Siri Carpenter, co-founder of The Open Notebook, a science journalism non-profit, suggests focusing on the business side of misinformation and who’s profiting by pedaling false narratives to the public.
“I think it’s … important to recognize that we’re up against moneyed interests that are extremely invested in that this [false] information,” Carpenter said in a ‘How I Did It.’ “Misinformation isn’t out there by accident. It wasn’t just accidentally created, and then other people stumbled onto it.”
The U.K.-based Center for Countering Digital Hate, a non-profit focused on countering misinformation, has investigated the source of false stories about COVID-19 on social media. It about a dozen social media influencers were responsible for 65 percent of the misleading information about the pandemic, vaccines and treatments.

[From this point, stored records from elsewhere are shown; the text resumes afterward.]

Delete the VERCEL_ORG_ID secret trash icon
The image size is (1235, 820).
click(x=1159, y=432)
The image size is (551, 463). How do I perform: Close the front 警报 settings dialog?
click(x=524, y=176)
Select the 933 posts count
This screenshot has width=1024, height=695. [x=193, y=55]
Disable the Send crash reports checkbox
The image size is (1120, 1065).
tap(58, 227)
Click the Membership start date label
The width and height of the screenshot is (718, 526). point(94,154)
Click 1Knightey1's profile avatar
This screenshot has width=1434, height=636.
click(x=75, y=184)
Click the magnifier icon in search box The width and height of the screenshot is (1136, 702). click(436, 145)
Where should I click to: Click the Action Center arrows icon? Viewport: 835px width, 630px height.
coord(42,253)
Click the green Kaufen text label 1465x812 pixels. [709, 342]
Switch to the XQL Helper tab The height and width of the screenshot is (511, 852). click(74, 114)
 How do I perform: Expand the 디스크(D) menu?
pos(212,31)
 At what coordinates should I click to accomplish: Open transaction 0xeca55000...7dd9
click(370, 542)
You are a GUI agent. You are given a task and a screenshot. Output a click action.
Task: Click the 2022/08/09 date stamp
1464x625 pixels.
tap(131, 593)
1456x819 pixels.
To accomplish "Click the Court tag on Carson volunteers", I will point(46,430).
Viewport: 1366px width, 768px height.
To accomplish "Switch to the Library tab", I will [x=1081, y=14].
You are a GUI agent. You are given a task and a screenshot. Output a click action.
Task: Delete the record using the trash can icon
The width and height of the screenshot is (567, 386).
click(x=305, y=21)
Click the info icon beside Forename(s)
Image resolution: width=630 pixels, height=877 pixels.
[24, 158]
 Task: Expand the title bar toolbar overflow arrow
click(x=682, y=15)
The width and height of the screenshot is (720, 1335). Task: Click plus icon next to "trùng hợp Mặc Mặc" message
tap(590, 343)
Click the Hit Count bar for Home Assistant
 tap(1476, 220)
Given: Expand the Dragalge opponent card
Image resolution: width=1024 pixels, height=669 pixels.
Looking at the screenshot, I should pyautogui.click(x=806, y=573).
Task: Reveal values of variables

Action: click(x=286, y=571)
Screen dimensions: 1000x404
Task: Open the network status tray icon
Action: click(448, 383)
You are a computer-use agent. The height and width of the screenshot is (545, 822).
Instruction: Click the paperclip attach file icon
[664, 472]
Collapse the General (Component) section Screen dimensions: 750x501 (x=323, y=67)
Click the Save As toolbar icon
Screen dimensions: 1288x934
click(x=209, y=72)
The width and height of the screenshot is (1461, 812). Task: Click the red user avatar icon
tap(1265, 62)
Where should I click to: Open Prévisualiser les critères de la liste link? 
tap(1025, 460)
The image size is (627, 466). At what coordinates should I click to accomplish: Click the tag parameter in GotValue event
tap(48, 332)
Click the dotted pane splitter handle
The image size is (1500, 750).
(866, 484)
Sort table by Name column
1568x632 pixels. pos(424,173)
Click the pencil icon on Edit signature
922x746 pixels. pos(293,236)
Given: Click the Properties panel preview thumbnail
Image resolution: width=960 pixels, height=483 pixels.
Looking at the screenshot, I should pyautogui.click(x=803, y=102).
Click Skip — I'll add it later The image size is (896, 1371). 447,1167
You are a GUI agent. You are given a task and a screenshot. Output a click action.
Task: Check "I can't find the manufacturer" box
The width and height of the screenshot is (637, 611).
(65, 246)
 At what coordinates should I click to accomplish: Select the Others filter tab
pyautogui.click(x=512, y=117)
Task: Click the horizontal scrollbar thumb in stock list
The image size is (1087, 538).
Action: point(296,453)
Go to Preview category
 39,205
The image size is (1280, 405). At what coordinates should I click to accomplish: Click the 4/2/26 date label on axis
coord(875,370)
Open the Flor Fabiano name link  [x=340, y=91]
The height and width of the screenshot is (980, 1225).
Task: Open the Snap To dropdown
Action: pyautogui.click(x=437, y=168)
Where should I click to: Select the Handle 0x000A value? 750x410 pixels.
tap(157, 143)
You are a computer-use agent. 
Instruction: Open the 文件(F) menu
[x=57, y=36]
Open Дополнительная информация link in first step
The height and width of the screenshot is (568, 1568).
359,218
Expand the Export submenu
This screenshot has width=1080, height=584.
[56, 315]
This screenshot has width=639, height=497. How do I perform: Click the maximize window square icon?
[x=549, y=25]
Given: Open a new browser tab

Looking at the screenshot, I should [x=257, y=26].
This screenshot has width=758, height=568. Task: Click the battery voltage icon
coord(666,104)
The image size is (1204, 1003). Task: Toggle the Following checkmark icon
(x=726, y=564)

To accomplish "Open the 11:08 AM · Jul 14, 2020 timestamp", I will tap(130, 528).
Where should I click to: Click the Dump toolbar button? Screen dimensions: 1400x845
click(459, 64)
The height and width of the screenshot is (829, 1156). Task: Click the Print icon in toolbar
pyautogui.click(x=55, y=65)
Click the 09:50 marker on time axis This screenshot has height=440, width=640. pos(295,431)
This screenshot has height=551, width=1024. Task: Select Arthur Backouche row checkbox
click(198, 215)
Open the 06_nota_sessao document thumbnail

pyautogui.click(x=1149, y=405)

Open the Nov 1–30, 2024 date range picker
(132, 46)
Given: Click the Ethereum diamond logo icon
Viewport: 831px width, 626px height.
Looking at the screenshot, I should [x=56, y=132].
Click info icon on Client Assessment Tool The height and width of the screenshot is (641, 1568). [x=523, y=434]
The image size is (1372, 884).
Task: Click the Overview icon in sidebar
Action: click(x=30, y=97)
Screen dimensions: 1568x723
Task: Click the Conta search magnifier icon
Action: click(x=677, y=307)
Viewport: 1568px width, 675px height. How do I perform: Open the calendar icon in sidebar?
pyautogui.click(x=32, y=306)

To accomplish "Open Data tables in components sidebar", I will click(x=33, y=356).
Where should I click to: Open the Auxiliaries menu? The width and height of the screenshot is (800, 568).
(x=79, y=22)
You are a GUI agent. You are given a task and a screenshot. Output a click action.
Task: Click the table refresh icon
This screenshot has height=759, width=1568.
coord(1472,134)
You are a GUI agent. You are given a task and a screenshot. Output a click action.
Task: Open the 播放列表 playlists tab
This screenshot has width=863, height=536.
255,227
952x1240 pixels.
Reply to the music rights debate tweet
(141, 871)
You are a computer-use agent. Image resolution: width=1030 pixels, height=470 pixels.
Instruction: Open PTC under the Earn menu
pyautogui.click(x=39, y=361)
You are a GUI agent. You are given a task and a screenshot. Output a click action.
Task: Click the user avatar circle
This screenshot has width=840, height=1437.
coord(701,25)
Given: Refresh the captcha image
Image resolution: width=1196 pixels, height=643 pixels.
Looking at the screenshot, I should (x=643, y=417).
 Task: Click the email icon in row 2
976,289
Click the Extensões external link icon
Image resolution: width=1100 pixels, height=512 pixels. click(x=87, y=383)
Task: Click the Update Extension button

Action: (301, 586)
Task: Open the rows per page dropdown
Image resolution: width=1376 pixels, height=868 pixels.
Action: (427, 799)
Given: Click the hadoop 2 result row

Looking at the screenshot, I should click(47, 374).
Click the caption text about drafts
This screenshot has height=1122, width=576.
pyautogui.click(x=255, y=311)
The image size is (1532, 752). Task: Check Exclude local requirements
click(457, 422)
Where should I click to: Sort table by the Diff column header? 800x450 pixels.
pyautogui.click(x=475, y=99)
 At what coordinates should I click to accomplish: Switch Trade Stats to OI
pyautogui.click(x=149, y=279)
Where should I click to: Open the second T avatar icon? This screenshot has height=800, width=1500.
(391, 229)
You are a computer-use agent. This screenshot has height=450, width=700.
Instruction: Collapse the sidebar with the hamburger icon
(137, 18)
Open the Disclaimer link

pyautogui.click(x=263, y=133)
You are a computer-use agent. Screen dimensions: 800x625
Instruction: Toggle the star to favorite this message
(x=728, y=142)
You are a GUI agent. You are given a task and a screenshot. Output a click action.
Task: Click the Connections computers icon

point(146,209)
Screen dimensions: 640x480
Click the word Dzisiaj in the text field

The social influencers include a Tennessee-based couple named Ty and Charlene Bollinger who have made more than $25 million from peddling incorrect stories about cancer treatments and now COVID-19 through videos and social media. AP published a story about them, and the Center for Public Integrity published a story about the Bollingers and others. The CPI story also highlighted how reporters working on these stories were harassed by the Bollingers and their followers.
“We are living in this time where the very definition of a fact is under assault,” said Carpenter, who co-founded the Open Notebook in 2010 with AHCJ board member Jeanne Erdmann to support fellow science journalists and their writing process. “The cultural chasm that we have seemed to be falling into didn’t end with the end of the Trump presidency,” Carpenter said. “That’s a real challenge for not only science journalists, but for anyone who values reason and a civil society.”
Telling the stories about the money behind fake stories is one path of countering misleading information.
“Facts alone are just not enough to change people’s minds,” Carpenter said. “For a lot of us, even though we know this, it’s personally frustrating.”
“But that’s where stories come in,” she said. “People connect with human stories in a way that they don’t connect with facts. I think if anything is going to save us, it’s going to be the stories that are [not only] factually accurate, but [also] enable people to perceive the world in a way that is true and accurate and that connects with their values and emotions.”
For journalists who don’t have a science background but want to bolster their science writing skills, The Open Notebook is in the process of creating a new program to mentor journalists, which it hopes to launch soon.
Other resources on the site include an online course for finding angles for science stories; resources for bolstering the diversity of voices from underrepresented voices in science stories; and lots of tips from science writers on how they do the work of reporting on science in the interviews section. The website also offers guidelines for pitches from freelancers related to the craft of science writing.